Complex regional pain syndrome (CRPS) is a severely painful condition typically in the distal region of a limb. It most commonly occurs after a trauma, for which the pain is disproportionate to the extent of trauma and tissue damage. Further to pain, an array of symptoms are usually present including abnormalities in sensation, trophic changes, vasomotor, motor, and autonomic dysfunction. There are 2 types of CRPS: CRPS-1, which refers to CRPS in the absence of nerve damage, and CRPS-2 with related nerve damage. The pathophysiology is not fully understood, although a constellation of factors have been proposed including neurogenic inflammation, maladaptive plasticity, and sensitization of nociceptors.
Terminology and diagnostic criteria for CRPS have evolved. During the American Civil War, causalgia was used to describe burning pain after nerve injury in wounded soldiers, associated with allodynia, color, and trophic changes.[23,24] It was later described as reflex sympathetic dystrophy in 1943. Other terms included shoulder-hand syndrome, algodystrophy, and Sudeck atrophy, to describe similar physiological phenomena. In 1993, the International Association for the Study of Pain (IASP) revised their taxonomy and introduced the term CRPS.
The incidence of CRPS has been reportedly 5.5–25.2 cases per 100,000 person years in the United States and the Netherlands, respectively. Females are 3 times more likely to be diagnosed with CRPS, with cases most common in women of age 61 to 70 years. The upper extremity is more frequently affected than the lower extremity, and nearly half report a fracture as the inciting trauma. In children and adolescents, CRPS is rare, although the exact incidence remains unknown. Pediatric CRPS affects predominately females (85%) and most often in the lower extremity (71%).
A systematic review in 2014 revealed mixed results to explain the prognosis of CRPS. The authors concluded that some symptoms (pain, swelling, discoloration, and temperature changes) resolve between 6 and 13 months after symptom onset, whereas other symptoms (function and motor changes) tend to be chronic in nature (>1 year). Authors speculate that perhaps early interventions may be correlated with earlier symptom resolution. Some studies suggest CRPS is milder in children with a more favorable prognosis; however, this is not well understood.[8,18,22]
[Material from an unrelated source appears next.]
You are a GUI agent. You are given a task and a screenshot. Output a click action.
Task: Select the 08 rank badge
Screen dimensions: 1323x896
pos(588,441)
Complex regional pain syndrome is highly complex and given the large number of potential signs and symptoms, it can be challenging to diagnose. There is no gold standard radiological, laboratory, genetic, or electrical diagnostic test for CRPS. Over time, several clinical tools specifying signs and symptoms have been developed; however, they vary in their description of the disease. Having clear diagnostic criteria would allow clinicians to identify the disease accurately and initiate appropriate treatments. A screening tool would further allow clinicians to expedite access to treatments and referrals to specialists. From a research lens, a consensus on diagnostic criteria would aid in defining study populations, allowing comparisons between studies.
The primary objective was to identify and summarize the measurement properties and feasibility of screening and diagnostic tools for CRPS in all ages. A secondary objective was to identify and summarize screening and diagnostic tools used for CRPS in children and adolescents up to 21 years of age.